Of course this can be overdone. Fiction is not merely autobiography, cultural history, etc. But those things inform fiction, and the more informed a reader is about them, the better. Doesn't it add a piquant pinch of pepper to Frankenstein to know that Mary Shelley was so stunned by the Mer de Glace in the French alps--the massive glacier (now not so massive, thanks to you-know-what)--that she later used it as the setting for a key encounter between Victor Frankenstein and his creature?



Does it mean anything to you to know that virtually every place name in The Call of the Wild is a location that Jack London had seen during his year in the Klondike (1897-98)?

And so on.

(By the way, I am well aware of the literary theorists who say we should ignore all of this and focus just on the text itself. Doesn't work for me. Obviously.)
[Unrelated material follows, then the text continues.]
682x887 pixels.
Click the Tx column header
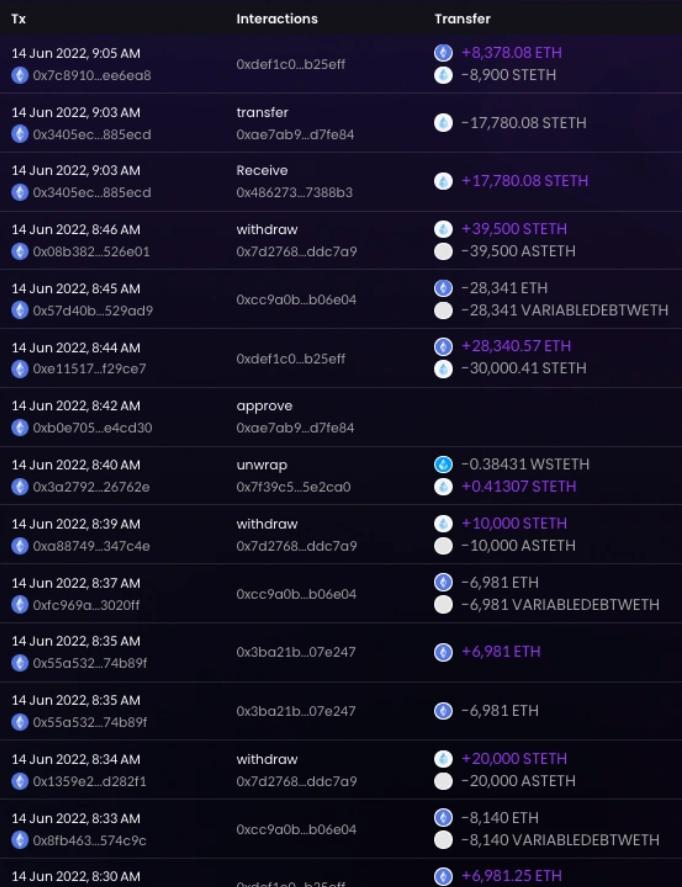coord(18,19)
Anyway, what worries me about the Common Core requirements is that they will become perfunctory and routine and rote--especially if we test kids on them. What we've learned by all this testing is a simple principle: Whatever is on a standardized test becomes the curriculum. Everything else is superfluous.

But then there's this: I don't agree at all with the notion that kids read too much fiction in English classes. With some rare exceptions, English class is the only time they read novels, short stories, poems, plays. The other seven or so periods a day, students are reading ... nonfiction. Science, history, etc. So I have no problem with setting aside 1/8 of the day for something more imaginary, creative--especially since much of English class has become, due to all the testing, a place for drill and focus on things that are easy to measure.

So ... yes ... urge English teachers to explore with their students the extra-literary worlds of the literature they're reading. But don't mandate yet another series of dry (easily measurable) activities whose sole purpose is to supply "outcomes" to assess on yet another standardized test.